Hier hofft sie mit Jan Zeitler auch weiterzukommen und dass es wieder in städtischen Besitz übergeht. „Am liebsten gleich übermorgen“. Und selbst dann müssten erst Gutachten prüfen, ob das alte Gebäude erhalten werden kann, entkernt werden muss, oder man es gleich neu macht. „Wenn wir es nicht richtig machen, wird es schnell ein Millionengrab“, sagt Müller.
Dorfjugend erhalten
Müller sieht aber vor allem das Potenzial des Grundstücks mit dem Gasthof. Räume könnten geschaffen werden, Ärzte, Steuerbüros. „Es wäre schön, wenn die Schüler im Dorf und nicht in der Schule betreut werden, wenn nächstes Jahr die verpflichtende Betreuung kommt“, sagt sie, „dann hockt nicht jeder an seiner Schule, sondern die Kinder rund Jugendlichen kämen Mittags wieder zusammen.“ Eine eigene Schule hat Deisendorf nicht, oder nicht mehr. Denn die Grundschüler aus Deisendorf gehen in der Nachbargemeinde Lippertsreute zur Schule. Also würden sie auch dort betreut werden. Ihre Sorge ist, die Dorfjugend könnte sich auflösen.

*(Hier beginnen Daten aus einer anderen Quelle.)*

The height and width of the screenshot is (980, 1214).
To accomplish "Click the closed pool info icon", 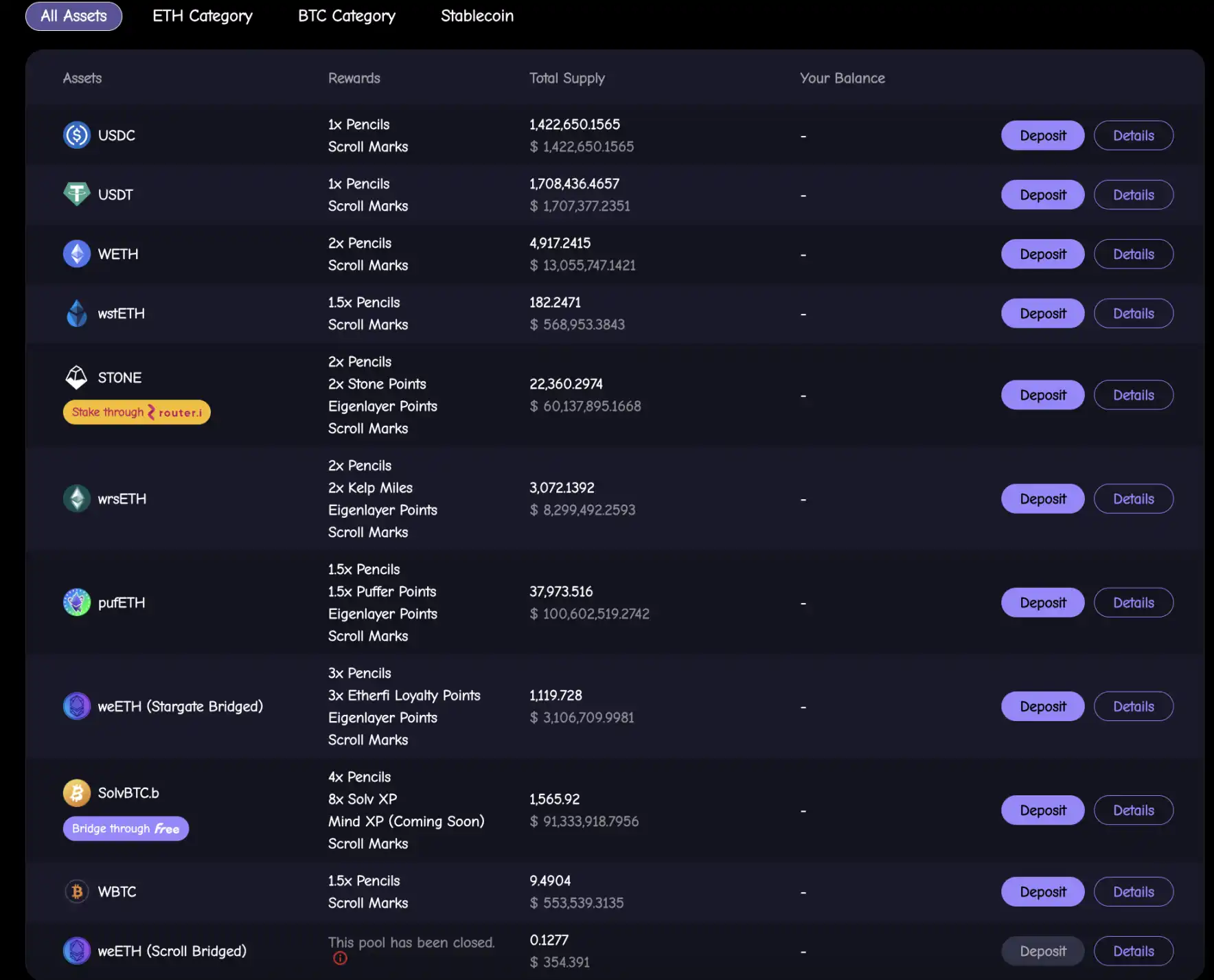I will 340,958.
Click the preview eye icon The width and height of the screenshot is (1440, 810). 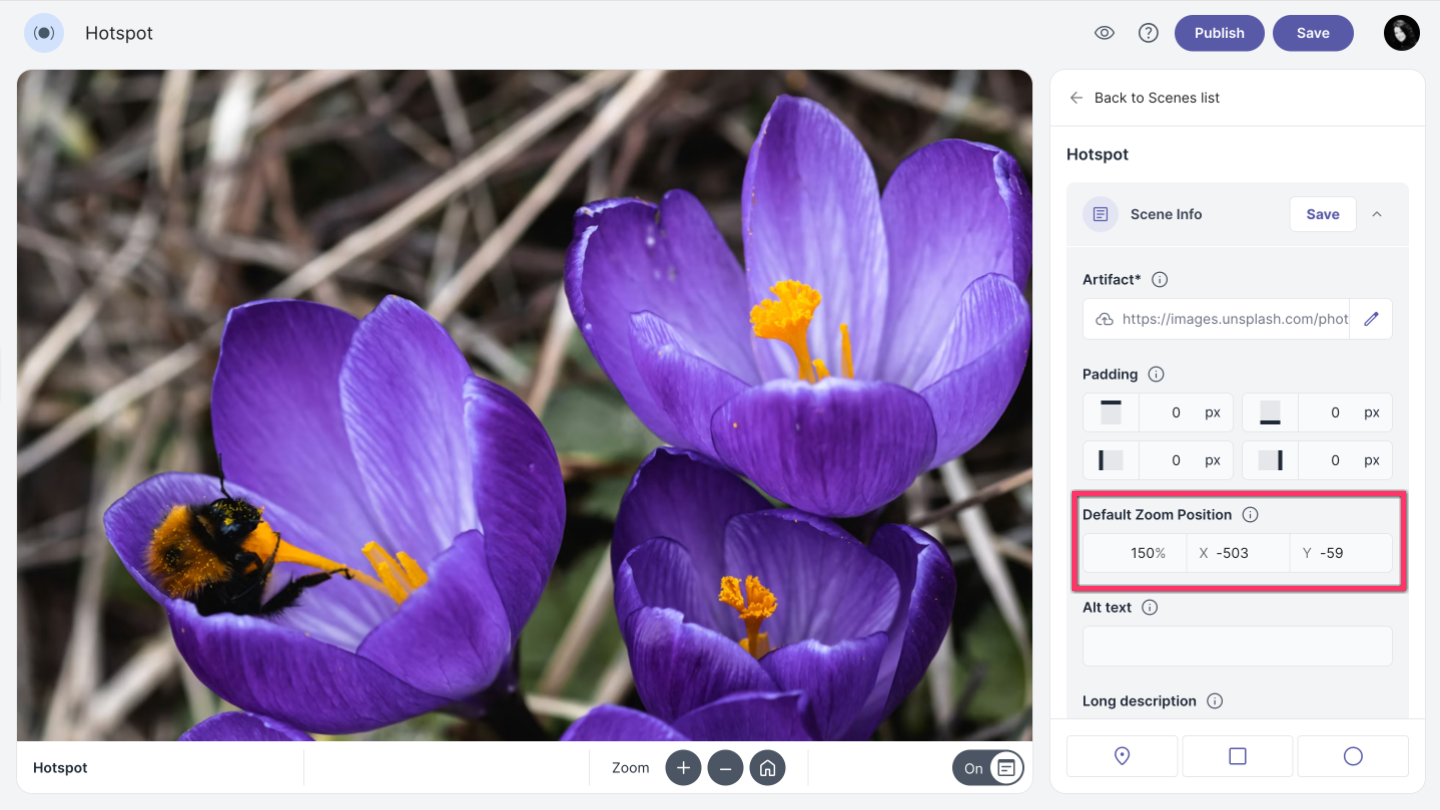1104,33
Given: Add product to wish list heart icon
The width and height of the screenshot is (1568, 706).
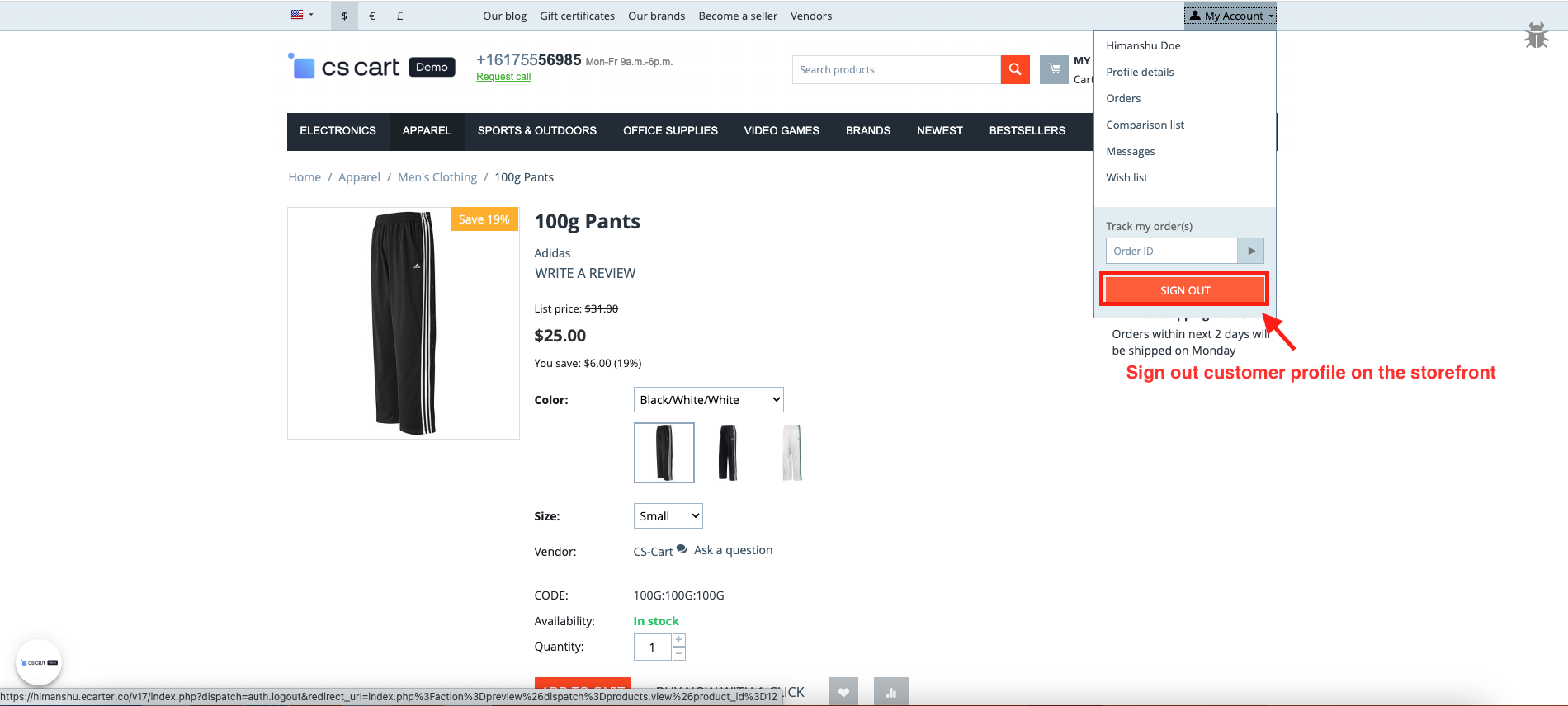Looking at the screenshot, I should [x=843, y=692].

Im Zuge der derzeitigen Renaturierung des Weihers erwirkte sie gemeinsam mit dem Ortschaftsrat eine Beobachtungsplattform. Auch ein neuer Spaziergehweg soll entstehen. Was sie angeht, soll Mehrwert für ihren Ort bringen. Sie will fördern, was ihr in Deisendorf ohnehin am meisten gefällt: den Zusammenhalt.